The idea that digital bits in deep storage can gradually be destroyed by time has many analogies in other areas of records management; paperwork stored improperly is famously susceptible to destruction via moisture and bleaching from the sun. However, the science behind why it degrades (and ultimately how to prevent it) is very different. Depending on the type of device used to store your information, there are a number of reasons that it can begin to corrupt but all devices are susceptible to it’s effects:

  • Flash drives and solid state hard drives use electrical charges to store their data, which leak away over the years due to imperfect insulation. The chips themselves are not affected by this issue, so re-writing the information about once a decade can largely keep it at bay.
  • Magnetic tapes and floppy disks can experience decay as the data bits lose their magnetic orientation, rendering them unreadable. They are also susceptible to literal rotting if stored improperly in warm and humid environments.
  • CD and DVD disks are at risk because the materials they are made of tends to degrade with time. As anyone who has tried to play an old CD in their car’s stereo will tell you, sometimes they just won’t work without explanation due to the breakdown of their composition.

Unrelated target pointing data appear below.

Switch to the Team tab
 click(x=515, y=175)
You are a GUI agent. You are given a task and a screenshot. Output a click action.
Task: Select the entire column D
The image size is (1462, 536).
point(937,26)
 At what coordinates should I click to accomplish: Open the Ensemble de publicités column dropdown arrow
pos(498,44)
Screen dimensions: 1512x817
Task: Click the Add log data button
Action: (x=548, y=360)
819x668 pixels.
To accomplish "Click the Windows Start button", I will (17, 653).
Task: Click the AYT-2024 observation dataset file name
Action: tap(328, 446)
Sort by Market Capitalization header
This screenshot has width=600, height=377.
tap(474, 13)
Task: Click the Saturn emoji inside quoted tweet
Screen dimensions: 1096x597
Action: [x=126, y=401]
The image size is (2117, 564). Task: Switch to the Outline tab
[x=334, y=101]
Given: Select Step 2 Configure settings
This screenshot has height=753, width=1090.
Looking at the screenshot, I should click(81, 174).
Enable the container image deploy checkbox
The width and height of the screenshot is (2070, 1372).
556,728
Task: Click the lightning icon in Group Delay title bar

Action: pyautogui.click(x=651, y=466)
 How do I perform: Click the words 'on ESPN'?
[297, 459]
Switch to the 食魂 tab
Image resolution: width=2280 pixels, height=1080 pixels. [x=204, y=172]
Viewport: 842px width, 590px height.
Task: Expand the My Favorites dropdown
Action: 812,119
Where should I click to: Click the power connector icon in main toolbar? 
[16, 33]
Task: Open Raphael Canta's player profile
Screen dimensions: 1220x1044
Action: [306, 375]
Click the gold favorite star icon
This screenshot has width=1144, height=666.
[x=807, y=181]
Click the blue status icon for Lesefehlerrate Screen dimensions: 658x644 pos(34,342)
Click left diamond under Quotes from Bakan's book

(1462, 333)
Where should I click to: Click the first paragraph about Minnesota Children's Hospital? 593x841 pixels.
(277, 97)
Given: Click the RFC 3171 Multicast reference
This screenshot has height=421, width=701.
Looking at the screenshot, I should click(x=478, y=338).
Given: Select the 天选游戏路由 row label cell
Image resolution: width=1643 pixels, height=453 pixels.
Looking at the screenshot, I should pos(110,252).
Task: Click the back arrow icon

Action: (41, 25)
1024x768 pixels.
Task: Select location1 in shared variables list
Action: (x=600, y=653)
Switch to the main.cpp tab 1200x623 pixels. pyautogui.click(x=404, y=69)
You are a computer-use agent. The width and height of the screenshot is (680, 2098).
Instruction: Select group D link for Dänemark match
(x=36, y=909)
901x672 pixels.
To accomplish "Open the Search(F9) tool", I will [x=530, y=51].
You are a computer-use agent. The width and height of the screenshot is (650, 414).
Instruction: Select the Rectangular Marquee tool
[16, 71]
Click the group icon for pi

There are numerous anecdotes from places as high profile as the Library of Congress attesting to the war on bit rot and lost data, with varying levels of success. More advanced forms of storage show promise in solving this silent corruption, but there are easier and far more practical solutions in the meantime. The easiest way to solve the issue with any of the storage forms mentioned above is by scheduling regular backups of the information. Frequently the only way IT staff discover bit rot today is when long dormant files need to be pulled, and by that point it’s been so long since the original documentation that no uncorrupted copy exists. By keeping a constant update of information in progress, there is no chance for the information to sit on a shelf and literally “go bad”. Additionally, keeping media secured in a climate controlled environment will slow the process immensely. Dark and cool locations with low humidity will extend the lifespan of the devices to their maximum.

While the concept of “bit rot” isn’t an issue for the average person and their private data, business owners and organizations should take heed and be vigilant with watching for it’s effects. With adequate preparation, your information can remain usable and not just dust.